Administer REYATAZ and ritonavir simultaneously with, and/or at least 10 hours after the H2-receptor antagonist.
[For these drugs and other antiretroviral agents for which dosing modification may be appropriate, see Drug Interactions (7) .] 2.2 Recommended Pediatric Dosage The recommended daily dosage of REYATAZ for pediatric patients (6 to less than 18 years of age) is based on body weight and should not exceed the recommended adult dosage.
REYATAZ Capsules must be taken with food.
The data are insufficient to recommend dosing of REYATAZ for any of the following: (1) patients less than 6 years of age, (2) without ritonavir in any pediatric patient less than 13 years of age, and (3) patients less than 40 kg receiving concomitant tenofovir, H2-receptor antagonists, or proton-pump inhibitors.
The recommended dosage of REYATAZ with ritonavir in pediatric patients at least 6 years of age is shown in Table 2.
Table 2: Dosage for Pediatric Patients (6 to less than 18 years of age) for REYATAZ Capsules with ritonavira Body Weight REYATAZ dose ritonavir dose a The REYATAZ and ritonavir dose should be taken once daily with food.
15 kg to less than 20 kg 150 mg 100 mg 20 kg to less than 40 kg 200 mg 100 mg at least 40 kg 300 mg 100 mg For treatment-naive patients at least 13 years of age and at least 40 kg, who are unable to tolerate ritonavir, the recommended dose is REYATAZ 400 mg (without ritonavir) once daily with food.
For patients at least 13 years of age and at least 40 kg receiving concomitant tenofovir, H2-receptor antagonists, or proton-pump inhibitors, REYATAZ should not be administered without ritonavir.
2.3 Pregnancy Dosing During Pregnancy and the Postpartum Period: REYATAZ should not be administered without ritonavir.
REYATAZ should only be administered to pregnant women with HIV-1 strains susceptible to atazanavir.
For pregnant patients, no dose adjustment is required for REYATAZ with the following exceptions: For treatment-experienced pregnant women during the second or third trimester, when REYATAZ is coadministered with either an H2-receptor antagonist or tenofovir, REYATAZ 400 mg with ritonavir 100 mg once daily is recommended.
There are insufficient data to recommend a REYATAZ dose for use with both an H2-receptor antagonist and tenofovir in treatment-experienced pregnant women.
No dose adjustment is required for postpartum patients.
However, patients should be closely monitored for adverse events because atazanavir exposures could be higher during the first 2 months after delivery.

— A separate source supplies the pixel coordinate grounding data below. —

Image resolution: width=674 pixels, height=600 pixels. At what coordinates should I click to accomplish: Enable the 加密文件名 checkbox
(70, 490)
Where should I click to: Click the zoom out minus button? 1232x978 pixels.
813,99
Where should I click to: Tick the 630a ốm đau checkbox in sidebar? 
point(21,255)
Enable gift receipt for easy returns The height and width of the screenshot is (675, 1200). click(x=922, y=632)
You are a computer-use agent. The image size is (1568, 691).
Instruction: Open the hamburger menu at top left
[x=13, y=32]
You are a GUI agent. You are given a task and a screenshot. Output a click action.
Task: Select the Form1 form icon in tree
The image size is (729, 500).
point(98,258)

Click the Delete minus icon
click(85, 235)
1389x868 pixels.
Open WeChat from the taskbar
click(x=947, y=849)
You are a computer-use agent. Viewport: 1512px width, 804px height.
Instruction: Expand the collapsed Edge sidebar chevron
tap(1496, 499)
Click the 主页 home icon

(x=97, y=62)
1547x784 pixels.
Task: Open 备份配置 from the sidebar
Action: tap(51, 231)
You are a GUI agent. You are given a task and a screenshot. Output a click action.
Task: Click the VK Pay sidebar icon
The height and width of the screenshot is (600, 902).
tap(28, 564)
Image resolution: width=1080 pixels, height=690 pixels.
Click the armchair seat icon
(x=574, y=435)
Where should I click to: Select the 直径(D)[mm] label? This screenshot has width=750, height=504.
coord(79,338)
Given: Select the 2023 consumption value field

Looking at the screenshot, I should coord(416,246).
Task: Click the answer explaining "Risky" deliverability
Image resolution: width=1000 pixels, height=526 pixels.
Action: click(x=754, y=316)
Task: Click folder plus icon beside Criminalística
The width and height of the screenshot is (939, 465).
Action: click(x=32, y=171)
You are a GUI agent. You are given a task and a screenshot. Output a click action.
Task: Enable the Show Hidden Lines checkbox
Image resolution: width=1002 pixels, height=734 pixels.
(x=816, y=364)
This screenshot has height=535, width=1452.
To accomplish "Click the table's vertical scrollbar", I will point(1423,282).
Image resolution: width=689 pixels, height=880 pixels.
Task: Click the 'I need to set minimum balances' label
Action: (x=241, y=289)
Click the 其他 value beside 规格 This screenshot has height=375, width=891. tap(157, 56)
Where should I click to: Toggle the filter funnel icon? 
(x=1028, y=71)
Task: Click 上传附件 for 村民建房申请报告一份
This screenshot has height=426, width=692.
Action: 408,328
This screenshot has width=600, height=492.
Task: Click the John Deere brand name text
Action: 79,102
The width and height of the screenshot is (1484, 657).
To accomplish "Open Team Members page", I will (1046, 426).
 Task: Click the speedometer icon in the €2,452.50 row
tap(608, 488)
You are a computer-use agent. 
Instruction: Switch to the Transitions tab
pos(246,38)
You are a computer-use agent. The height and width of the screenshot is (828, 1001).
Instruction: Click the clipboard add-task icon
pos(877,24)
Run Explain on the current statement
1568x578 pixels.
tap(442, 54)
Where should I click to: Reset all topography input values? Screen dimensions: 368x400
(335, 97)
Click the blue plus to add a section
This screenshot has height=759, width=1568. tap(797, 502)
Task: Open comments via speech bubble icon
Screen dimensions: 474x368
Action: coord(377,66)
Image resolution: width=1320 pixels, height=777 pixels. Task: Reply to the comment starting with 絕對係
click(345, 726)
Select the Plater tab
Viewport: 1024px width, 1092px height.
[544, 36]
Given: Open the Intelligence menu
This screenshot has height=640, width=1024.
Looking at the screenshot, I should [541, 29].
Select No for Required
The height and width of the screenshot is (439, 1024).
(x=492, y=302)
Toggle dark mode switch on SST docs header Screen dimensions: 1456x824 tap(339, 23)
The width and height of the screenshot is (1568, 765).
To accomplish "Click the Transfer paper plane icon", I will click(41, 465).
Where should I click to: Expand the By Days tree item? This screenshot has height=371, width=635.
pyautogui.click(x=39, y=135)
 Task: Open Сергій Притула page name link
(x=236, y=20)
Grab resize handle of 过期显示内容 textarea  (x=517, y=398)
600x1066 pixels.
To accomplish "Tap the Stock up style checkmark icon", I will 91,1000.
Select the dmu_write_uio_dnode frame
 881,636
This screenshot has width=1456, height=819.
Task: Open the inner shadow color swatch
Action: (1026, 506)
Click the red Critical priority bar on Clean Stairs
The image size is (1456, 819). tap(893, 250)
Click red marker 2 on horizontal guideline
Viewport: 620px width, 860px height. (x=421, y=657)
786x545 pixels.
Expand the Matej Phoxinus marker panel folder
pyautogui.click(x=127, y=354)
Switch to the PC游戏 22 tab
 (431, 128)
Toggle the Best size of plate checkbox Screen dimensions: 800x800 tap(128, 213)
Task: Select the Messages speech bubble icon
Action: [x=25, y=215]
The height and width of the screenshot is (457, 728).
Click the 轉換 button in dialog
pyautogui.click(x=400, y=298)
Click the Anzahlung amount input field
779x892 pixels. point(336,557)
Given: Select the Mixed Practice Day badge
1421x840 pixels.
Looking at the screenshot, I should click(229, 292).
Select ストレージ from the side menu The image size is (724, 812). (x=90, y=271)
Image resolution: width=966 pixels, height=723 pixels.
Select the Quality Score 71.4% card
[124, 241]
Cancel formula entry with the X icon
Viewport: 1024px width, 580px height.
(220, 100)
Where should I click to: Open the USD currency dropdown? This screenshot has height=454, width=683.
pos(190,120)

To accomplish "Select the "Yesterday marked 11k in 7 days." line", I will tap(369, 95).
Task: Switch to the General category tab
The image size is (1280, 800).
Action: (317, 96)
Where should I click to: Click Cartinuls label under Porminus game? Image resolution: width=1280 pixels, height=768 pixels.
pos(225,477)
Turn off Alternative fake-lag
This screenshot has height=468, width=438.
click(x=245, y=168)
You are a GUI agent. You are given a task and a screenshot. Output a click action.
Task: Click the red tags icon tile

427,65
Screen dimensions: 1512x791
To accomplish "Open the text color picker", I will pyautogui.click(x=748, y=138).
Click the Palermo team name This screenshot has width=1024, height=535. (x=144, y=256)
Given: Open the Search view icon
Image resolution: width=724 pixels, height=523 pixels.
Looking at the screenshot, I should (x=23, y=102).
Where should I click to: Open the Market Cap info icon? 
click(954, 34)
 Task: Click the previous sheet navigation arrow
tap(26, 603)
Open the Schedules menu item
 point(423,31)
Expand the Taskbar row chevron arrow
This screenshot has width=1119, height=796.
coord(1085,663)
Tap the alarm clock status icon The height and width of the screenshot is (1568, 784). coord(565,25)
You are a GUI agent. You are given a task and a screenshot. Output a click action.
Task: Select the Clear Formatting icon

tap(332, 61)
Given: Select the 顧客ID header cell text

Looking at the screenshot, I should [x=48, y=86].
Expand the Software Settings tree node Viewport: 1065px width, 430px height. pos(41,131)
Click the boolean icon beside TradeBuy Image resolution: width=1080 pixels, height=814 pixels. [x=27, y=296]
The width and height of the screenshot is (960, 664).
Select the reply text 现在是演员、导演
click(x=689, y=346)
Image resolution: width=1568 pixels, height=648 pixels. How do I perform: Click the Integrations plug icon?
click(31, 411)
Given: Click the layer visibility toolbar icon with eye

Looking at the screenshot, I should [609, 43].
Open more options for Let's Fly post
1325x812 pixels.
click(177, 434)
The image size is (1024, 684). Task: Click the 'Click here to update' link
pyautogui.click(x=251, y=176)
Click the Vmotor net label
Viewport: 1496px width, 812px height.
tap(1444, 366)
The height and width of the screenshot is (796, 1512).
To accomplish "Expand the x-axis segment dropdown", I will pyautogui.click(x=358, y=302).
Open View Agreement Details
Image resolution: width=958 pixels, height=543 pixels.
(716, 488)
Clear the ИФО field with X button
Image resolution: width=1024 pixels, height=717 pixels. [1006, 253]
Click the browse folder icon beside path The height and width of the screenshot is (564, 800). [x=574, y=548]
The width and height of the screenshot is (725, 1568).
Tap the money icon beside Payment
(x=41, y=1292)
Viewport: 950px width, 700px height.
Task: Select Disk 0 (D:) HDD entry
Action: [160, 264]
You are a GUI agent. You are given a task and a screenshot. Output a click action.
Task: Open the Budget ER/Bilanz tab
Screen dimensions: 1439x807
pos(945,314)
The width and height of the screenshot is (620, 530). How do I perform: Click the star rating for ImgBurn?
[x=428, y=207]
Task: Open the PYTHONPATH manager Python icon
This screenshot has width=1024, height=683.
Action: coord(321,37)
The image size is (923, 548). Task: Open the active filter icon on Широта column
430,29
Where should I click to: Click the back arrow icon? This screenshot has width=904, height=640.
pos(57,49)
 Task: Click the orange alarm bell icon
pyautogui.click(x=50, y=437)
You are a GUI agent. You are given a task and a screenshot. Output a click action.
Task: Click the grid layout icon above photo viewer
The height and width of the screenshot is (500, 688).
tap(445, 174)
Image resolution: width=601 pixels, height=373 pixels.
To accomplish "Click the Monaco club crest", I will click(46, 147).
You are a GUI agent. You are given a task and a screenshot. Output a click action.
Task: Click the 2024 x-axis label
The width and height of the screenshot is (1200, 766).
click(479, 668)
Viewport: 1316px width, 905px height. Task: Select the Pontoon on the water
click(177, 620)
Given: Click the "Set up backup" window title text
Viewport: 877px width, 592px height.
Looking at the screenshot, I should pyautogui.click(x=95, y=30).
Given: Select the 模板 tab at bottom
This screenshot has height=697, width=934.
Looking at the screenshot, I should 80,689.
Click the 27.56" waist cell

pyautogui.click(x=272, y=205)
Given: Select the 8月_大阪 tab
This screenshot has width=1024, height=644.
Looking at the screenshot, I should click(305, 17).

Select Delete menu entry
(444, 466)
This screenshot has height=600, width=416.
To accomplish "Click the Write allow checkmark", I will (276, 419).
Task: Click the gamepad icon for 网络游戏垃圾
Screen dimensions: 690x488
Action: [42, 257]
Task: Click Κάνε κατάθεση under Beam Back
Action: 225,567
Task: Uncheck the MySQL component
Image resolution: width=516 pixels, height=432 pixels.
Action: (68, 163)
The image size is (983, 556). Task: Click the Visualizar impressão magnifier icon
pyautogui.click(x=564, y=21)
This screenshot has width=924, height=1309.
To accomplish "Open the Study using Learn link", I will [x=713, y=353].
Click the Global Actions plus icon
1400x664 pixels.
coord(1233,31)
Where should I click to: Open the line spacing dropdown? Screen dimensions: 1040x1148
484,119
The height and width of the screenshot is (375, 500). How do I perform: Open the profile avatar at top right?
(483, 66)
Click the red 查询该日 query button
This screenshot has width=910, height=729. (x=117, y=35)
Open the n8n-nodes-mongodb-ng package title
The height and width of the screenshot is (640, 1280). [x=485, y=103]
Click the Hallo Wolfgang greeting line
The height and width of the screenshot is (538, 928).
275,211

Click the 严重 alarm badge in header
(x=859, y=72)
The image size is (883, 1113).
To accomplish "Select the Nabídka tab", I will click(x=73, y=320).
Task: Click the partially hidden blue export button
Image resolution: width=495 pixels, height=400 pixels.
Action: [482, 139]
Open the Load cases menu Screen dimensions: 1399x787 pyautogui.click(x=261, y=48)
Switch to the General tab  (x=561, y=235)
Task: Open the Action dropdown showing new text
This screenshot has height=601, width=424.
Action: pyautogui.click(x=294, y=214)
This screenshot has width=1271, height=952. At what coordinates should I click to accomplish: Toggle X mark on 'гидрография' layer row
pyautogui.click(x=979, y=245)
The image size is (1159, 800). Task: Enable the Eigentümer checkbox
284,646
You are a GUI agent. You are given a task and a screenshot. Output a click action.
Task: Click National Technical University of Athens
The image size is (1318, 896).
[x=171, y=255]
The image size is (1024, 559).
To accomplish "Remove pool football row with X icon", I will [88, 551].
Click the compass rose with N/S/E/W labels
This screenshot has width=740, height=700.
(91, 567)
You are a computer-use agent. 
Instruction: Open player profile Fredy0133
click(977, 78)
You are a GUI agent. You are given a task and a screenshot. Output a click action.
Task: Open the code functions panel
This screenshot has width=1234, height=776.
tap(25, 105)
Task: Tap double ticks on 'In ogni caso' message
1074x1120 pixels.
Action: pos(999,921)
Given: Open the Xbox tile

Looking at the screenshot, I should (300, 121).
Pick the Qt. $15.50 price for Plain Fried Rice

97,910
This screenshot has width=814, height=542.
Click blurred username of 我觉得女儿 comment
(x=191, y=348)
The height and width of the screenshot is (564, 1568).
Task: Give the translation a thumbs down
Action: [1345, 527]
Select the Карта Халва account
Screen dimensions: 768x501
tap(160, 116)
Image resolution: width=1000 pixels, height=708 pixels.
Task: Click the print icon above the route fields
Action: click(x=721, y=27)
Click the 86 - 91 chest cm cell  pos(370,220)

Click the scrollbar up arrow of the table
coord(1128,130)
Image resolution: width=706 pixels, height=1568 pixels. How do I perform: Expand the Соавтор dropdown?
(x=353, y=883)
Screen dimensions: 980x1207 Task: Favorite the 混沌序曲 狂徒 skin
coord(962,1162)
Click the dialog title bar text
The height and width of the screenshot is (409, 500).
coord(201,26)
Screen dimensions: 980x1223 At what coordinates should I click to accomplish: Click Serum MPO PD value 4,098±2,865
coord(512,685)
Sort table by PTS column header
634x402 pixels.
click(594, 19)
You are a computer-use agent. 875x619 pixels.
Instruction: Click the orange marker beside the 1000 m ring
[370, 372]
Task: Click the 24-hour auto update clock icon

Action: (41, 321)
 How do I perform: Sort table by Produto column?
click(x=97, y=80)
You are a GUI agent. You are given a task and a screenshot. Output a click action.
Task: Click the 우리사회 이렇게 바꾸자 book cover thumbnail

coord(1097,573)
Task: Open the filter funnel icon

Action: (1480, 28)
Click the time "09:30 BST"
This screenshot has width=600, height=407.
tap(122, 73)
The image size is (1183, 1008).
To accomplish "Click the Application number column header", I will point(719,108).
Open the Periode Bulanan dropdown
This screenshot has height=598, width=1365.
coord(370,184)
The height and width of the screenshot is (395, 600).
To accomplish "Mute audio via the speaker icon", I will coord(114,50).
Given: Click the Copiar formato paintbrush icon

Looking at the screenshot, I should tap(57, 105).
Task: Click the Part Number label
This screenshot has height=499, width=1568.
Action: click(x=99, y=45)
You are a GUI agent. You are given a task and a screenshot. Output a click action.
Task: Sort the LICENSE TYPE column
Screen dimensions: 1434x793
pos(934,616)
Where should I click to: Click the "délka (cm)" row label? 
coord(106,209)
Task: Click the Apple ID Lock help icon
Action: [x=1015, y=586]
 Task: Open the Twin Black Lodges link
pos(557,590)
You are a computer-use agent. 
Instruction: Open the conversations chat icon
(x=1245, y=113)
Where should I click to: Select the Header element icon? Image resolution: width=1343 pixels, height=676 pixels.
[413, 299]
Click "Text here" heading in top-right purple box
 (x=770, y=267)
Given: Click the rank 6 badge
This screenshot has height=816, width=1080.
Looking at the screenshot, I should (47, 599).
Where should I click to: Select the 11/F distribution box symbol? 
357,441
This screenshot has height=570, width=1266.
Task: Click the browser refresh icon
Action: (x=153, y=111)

[See Use in Specific Populations (8.1) and Clinical Pharmacology (12.3) .] 2.4 Renal Impairment For patients with renal impairment, including those with severe renal impairment who are not managed with hemodialysis, no dose adjustment is required for REYATAZ.
Treatment-naive patients with end stage renal disease managed with hemodialysis should receive REYATAZ 300 mg with ritonavir 100 mg.
REYATAZ should not be administered to HIV-treatment-experienced patients with end stage renal disease managed with hemodialysis.
[See Use in Specific Populations (8.7) .] 2.5 Hepatic Impairment REYATAZ should be used with caution in patients with mild-to-moderate hepatic impairment.
For patients with moderate hepatic impairment (Child-Pugh Class B) who have not experienced prior virologic failure, a dose reduction to 300 mg once daily should be considered.
REYATAZ should not be used in patients with severe hepatic impairment (Child-Pugh Class C).
REYATAZ/ritonavir has not been studied in subjects with hepatic impairment and is not recommended.
[See Warnings and Precautions (5.5) and Use in Specific Populations (8.8).]